Erdogan, who has been in power now for a decade, has been described by protesters as a dictator-like leader who has grown less tolerant of citizen opposition to him. The Prime Minister has disregarded the anti-government protests, labeling them as the work of opposition thugs.
Social media has exploded with posts and photos about the protests, particularly of a young woman named Ceyda Sungur. Ceyda, who is an academic at Istanbul’s Technical University, was sprayed with teargas by riot police in Istanbul’s Taksim Square on May 28 while wearing a red dress. She has since been dubbed the “Woman in Red” and has become a global symbol of female revolt and an icon of the Turkish protests. Her image has popped up on newspapers, social media websites, and cartoon illustrations on posters and stickers worldwide.

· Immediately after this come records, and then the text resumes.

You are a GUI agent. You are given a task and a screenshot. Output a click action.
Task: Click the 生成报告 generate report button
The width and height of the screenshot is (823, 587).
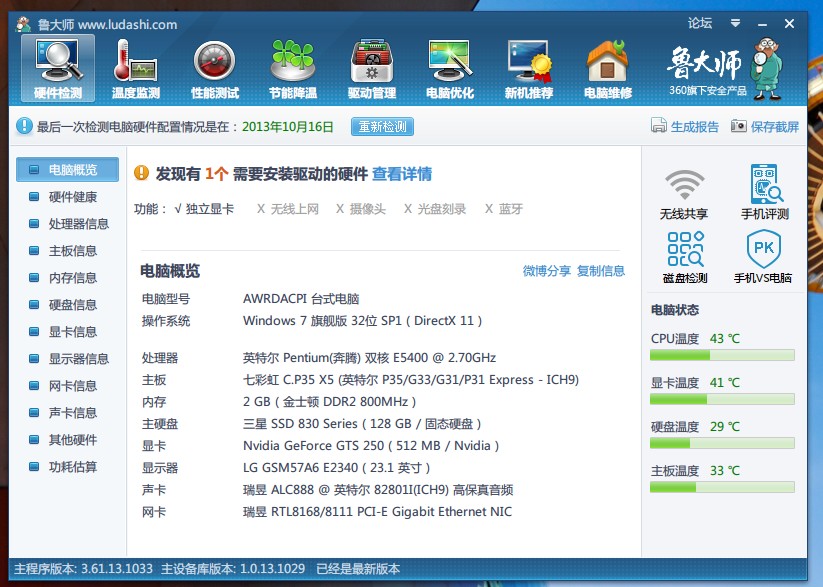click(x=685, y=127)
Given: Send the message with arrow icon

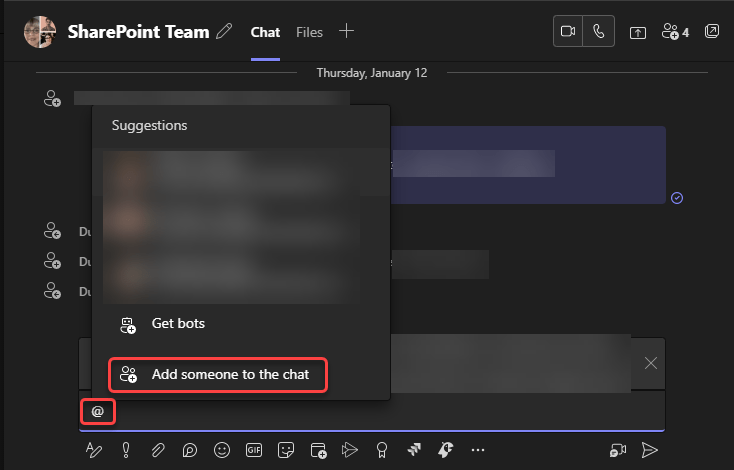Looking at the screenshot, I should pyautogui.click(x=650, y=450).
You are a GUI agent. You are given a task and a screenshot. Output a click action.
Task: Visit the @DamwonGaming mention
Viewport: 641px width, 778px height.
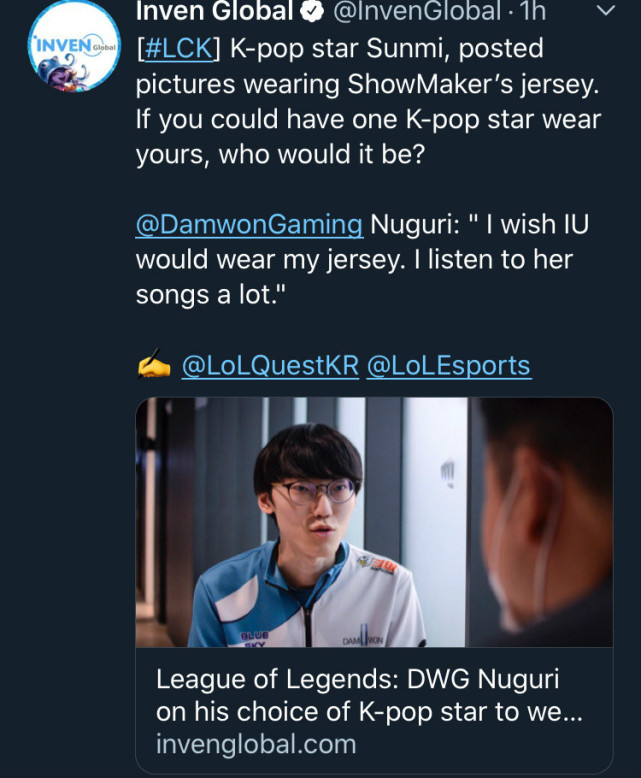coord(249,224)
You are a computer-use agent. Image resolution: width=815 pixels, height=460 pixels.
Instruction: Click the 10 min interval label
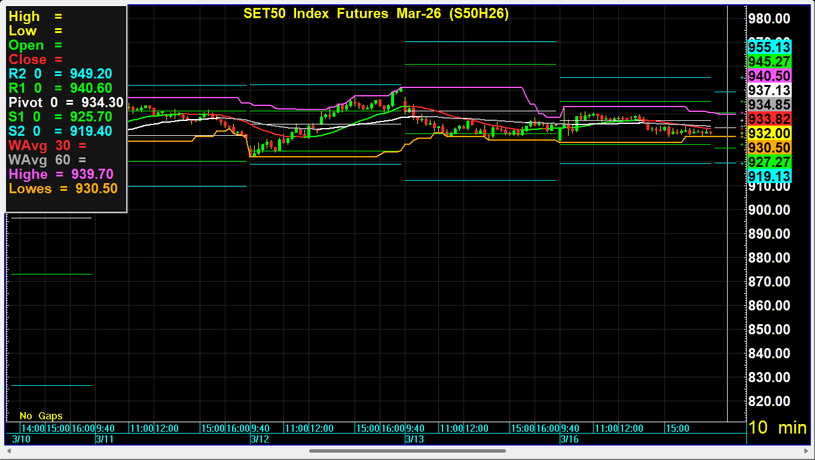click(778, 428)
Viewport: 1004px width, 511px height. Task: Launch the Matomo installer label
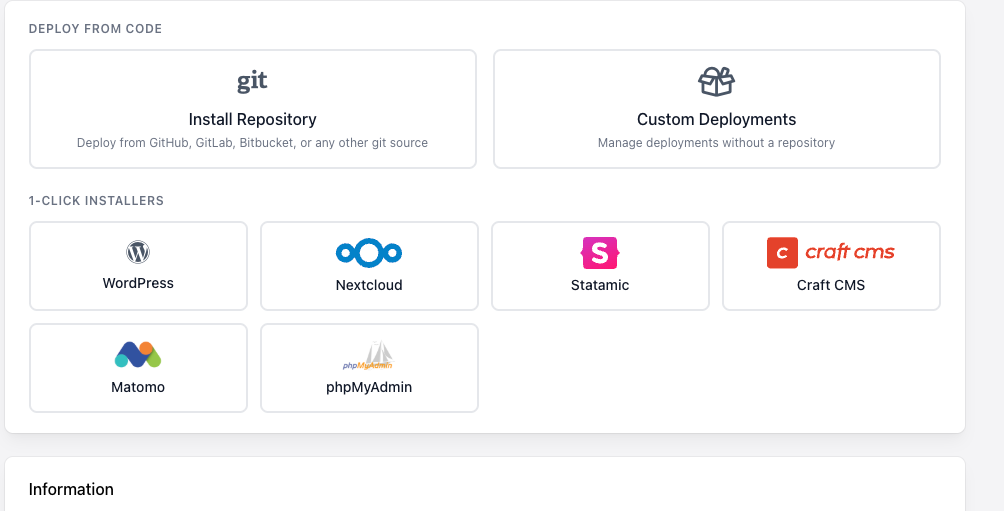tap(138, 387)
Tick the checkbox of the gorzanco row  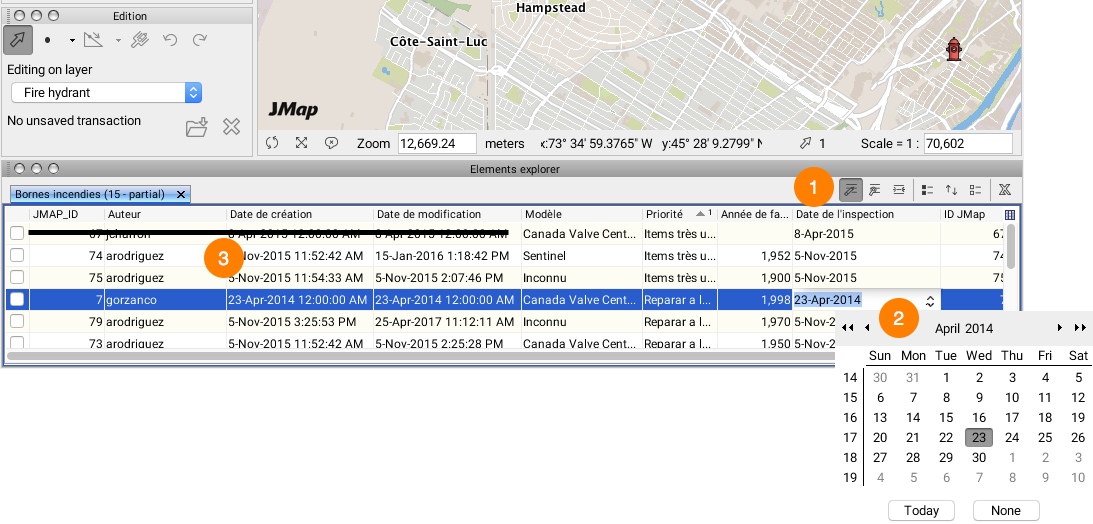coord(16,300)
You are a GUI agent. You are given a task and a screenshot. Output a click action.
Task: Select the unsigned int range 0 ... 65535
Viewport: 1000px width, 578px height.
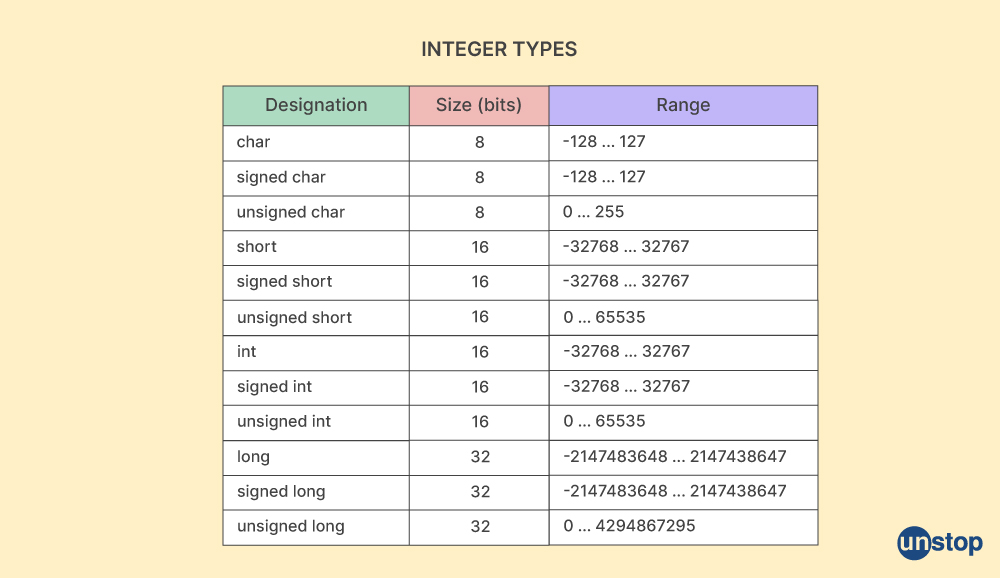(604, 421)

Have you seen the news about Turkey in your social feeds? What do you think about the protests there? Do you think they’re reflective of other uprisings related to the Arab Spring or is Turkey too far removed from what’s happened in the middle east over the past two years?
I don’t think the Turkish protests have anything to do with the Arab Spring. They are local and are protests against Erdogan’s single minded attempts to Islamise Turkey against the desire of some Turks.